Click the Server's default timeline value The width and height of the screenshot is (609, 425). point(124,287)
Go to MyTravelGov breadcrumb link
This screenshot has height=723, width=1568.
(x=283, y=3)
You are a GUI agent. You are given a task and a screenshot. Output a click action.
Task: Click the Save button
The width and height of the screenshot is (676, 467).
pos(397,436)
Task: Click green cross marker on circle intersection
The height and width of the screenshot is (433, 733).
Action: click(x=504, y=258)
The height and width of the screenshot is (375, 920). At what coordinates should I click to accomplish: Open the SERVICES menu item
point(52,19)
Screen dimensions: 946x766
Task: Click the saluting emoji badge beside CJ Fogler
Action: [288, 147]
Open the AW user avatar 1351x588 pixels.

┄┄┄┄┄┄┄┄┄┄

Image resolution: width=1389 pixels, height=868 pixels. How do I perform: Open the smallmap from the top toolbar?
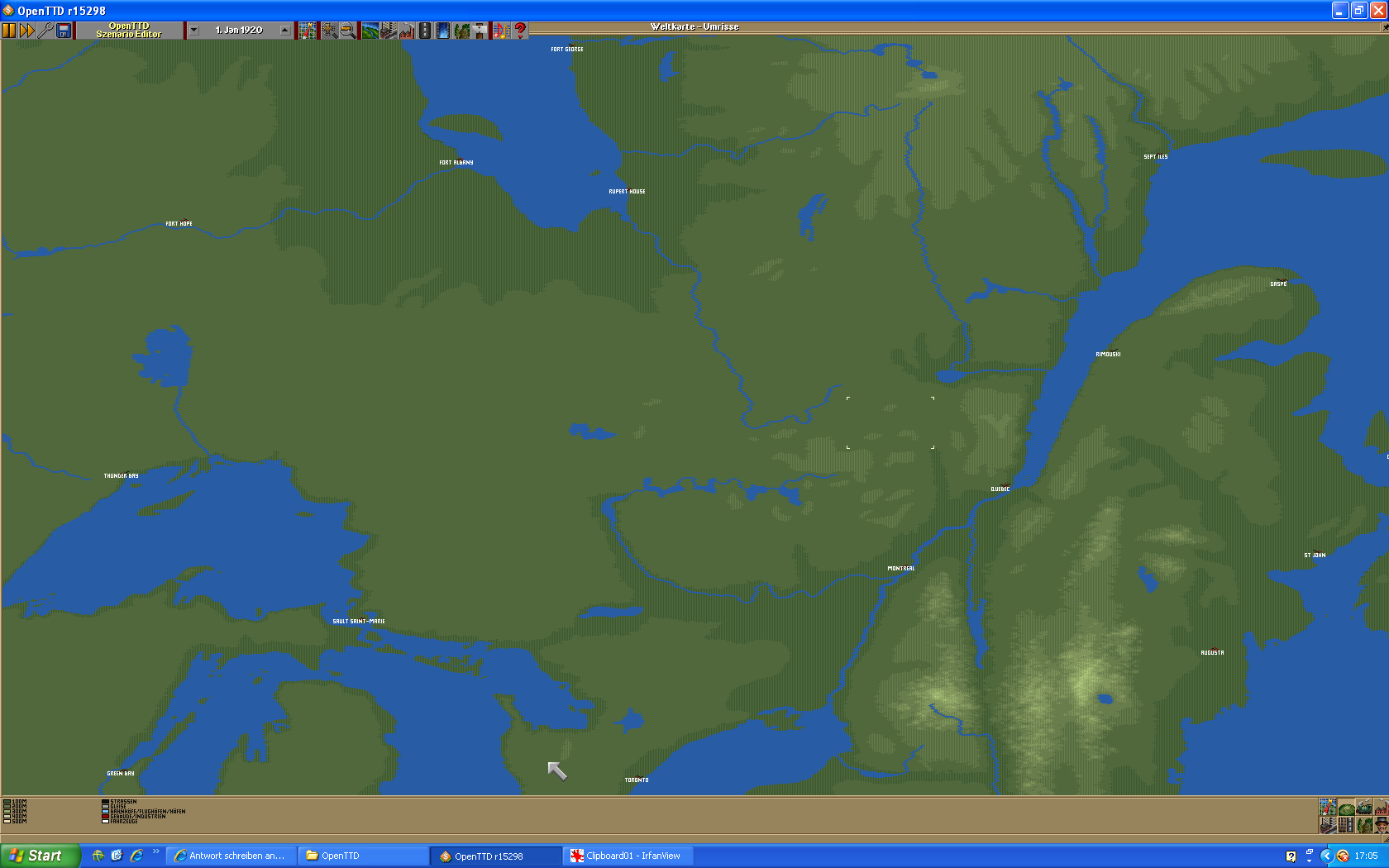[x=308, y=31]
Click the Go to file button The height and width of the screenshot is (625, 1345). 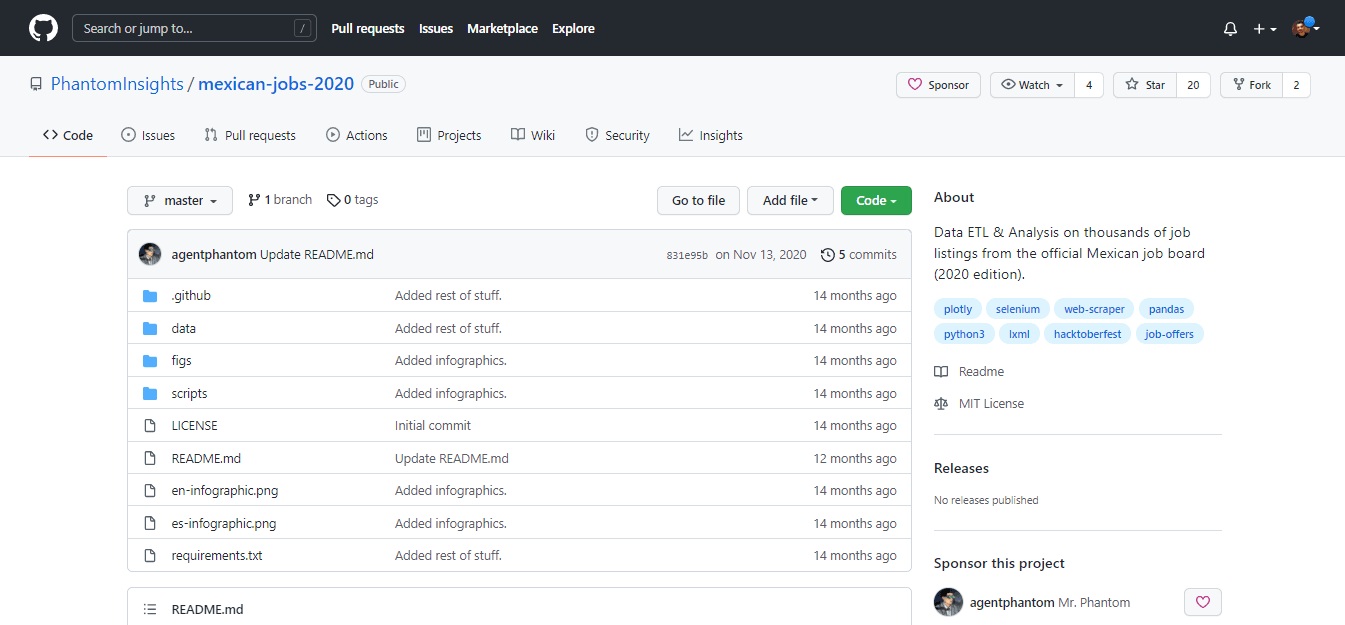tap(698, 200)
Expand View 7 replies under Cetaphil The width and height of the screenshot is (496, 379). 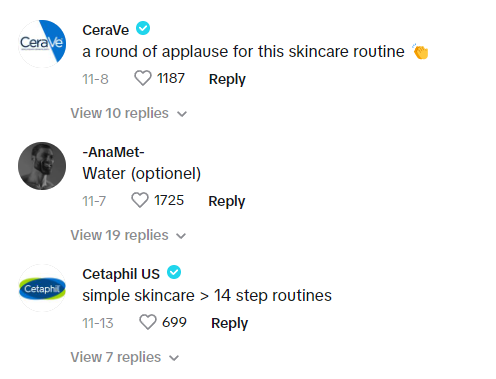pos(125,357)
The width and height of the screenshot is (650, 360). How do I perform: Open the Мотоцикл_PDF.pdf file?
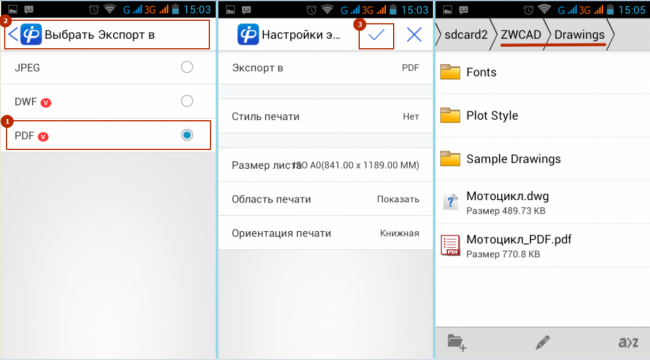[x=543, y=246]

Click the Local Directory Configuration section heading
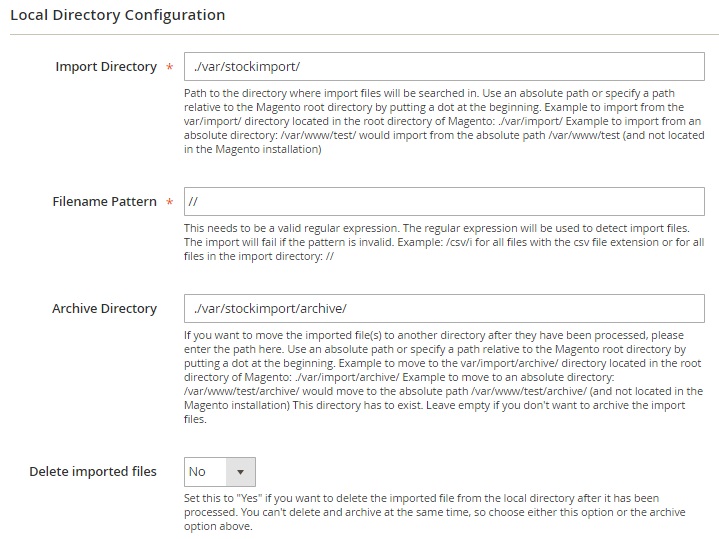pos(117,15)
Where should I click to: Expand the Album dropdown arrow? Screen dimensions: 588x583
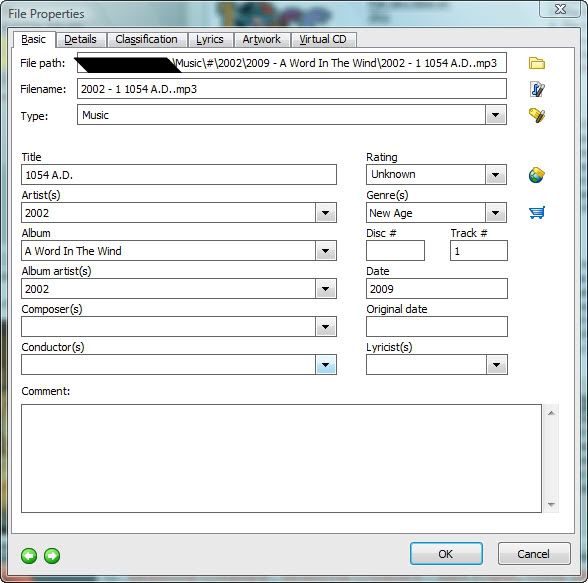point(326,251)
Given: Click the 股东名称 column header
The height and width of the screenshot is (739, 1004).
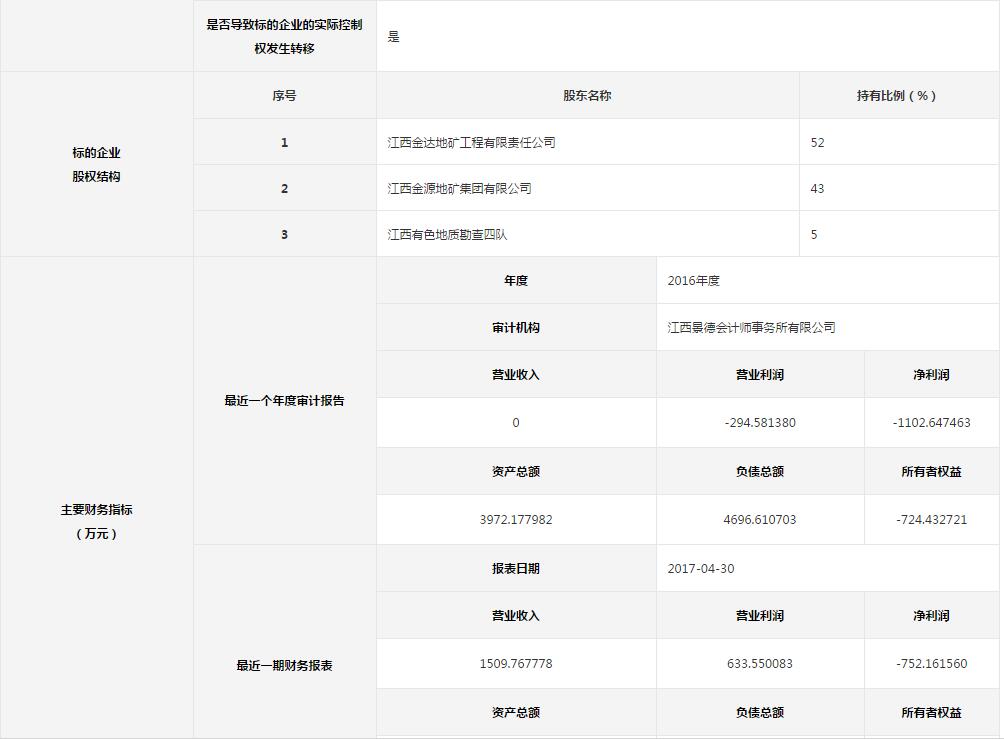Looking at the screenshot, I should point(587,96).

┄┄┄┄┄┄┄┄┄┄

Problem to work on. Starting at the line above that contains "Click the Server's", repeat each line exactly up to and including the line that contains "Open the AW user avatar 1351x588 pixels.", and stop there.

Response to this task.
Click the Server's default timeline value The width and height of the screenshot is (609, 425). point(124,287)
Go to MyTravelGov breadcrumb link
This screenshot has height=723, width=1568.
(x=283, y=3)
You are a GUI agent. You are given a task and a screenshot. Output a click action.
Task: Click the Save button
The width and height of the screenshot is (676, 467).
pos(397,436)
Task: Click green cross marker on circle intersection
The height and width of the screenshot is (433, 733).
Action: click(x=504, y=258)
The height and width of the screenshot is (375, 920). At what coordinates should I click to accomplish: Open the SERVICES menu item
point(52,19)
Screen dimensions: 946x766
Task: Click the saluting emoji badge beside CJ Fogler
Action: [288, 147]
Open the AW user avatar 1351x588 pixels.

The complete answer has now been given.